Para Macri, todos podemos ser terroristas – Por Débora Mabaires
Por Débora Mabaires(*), para Desacato.info.
Na República Argentina, a semana que passou não foi uma semana a mais, como também não foi pro Brasil ou para o Paraguai.
Em 18 de julho se cumpriram 25 anos desde o atentado à Associação Mutual Israelita Argentina -AMIA- acontecido em Buenos Aires em 1994.
Durante os 25 anos, o Poder Judiciário argentino encobriu os autores formulando teorias absurdas sobre as explosões que causaram a morte de 85 pessoas. Um dos presidentes que realizou mais manobras de encobrimento foi Mauricio Macri quando retirou os advogados do Estado na acusação do julgamento por encobrimento que aconteceu no país neste ano de 2019. Hoje, ainda, não existe nenhuma prova no prontuário judicial que possa guiar em direção aos autores de tão brutal ataque.
A maior mostra de cinismo foi o ato oficial que se realizou para comemorar o atentado, ato ao que o presidente Macri não compareceu. Com certeza queria estar descansado para apresentar à tarde, na Casa Rosada, o livro Justiça perseguirás,editado pelo Congresso Judeu Latino-americano, resignando mais uma vez más seu papel de chefe de Estado para virar um promotor de vendas.
Porém, a venda de livros com a palavra alheia não foi mais que o ato de distração para poder continuar com sua política exterior de submissão aos Estados Unidos e seus interesses do outro lado do mundo. Assinou um decreto para criar um Registro Nacional de Pessoas e Entidades Terroristas, em que qualquer um de nós poderia ser cadastrado só com menção do nosso nome numa resolução judicial.

§ **TAREFAS**
a: Segundo o texto fornecido sobre Macri, que registro foi criado pelo decreto que ele assinou?
b: Escreva a continuação do texto fornecido sobre Macri, começando logo depois da última frase.
Os dados não têm relação com o texto fornecido.

§ **TRECHO DE DADOS**

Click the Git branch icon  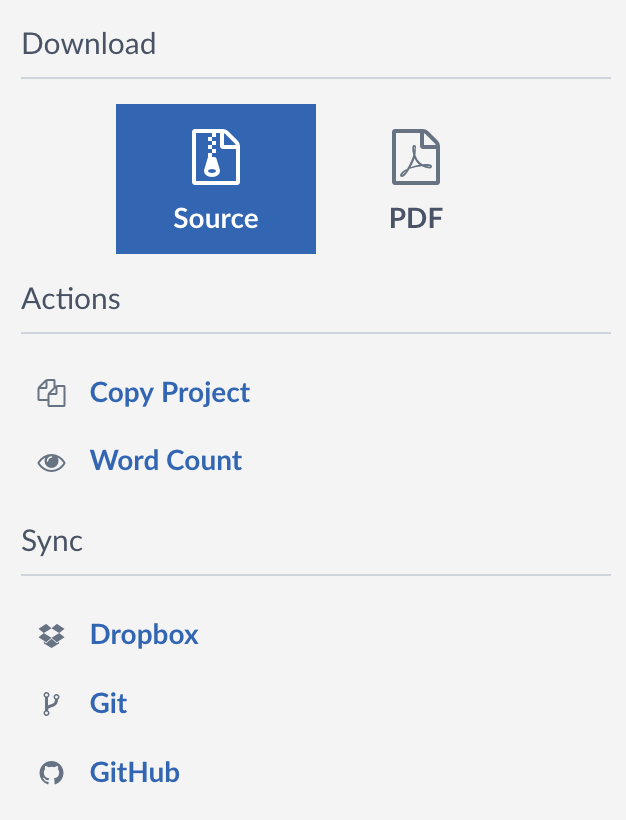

§ **RESPOSTAS POR TAREFA**
a: Um Registro Nacional de Pessoas e Entidades Terroristas.

b:
Num país onde o ministro da Justiça – que será responsável por esse registro – é quem escreve o roteiro para que delinquentes culpem políticos opositores por crimes que não cometeram, é aterrador.
A trama vem sendo urdida faz meses. Em junho, na sede das Nações Unidas, e com a desculpa da comemoração antecipada do atentado à AMIA, o chanceler argentino Jorge Faurie, junto com delegados do Congresso Judeu Mundial, dirigido pelo estadunidense Robert Singer, tinha adiantado a realização do Encontro Hemisférico Contra o Terrorismo que finalmente aconteceu em 19 de julho, em Buenos Aires.
É claro que contou com a presença do roteirista mor, o Secretário de Estado dos Estados Unidos, Mike Pompeo.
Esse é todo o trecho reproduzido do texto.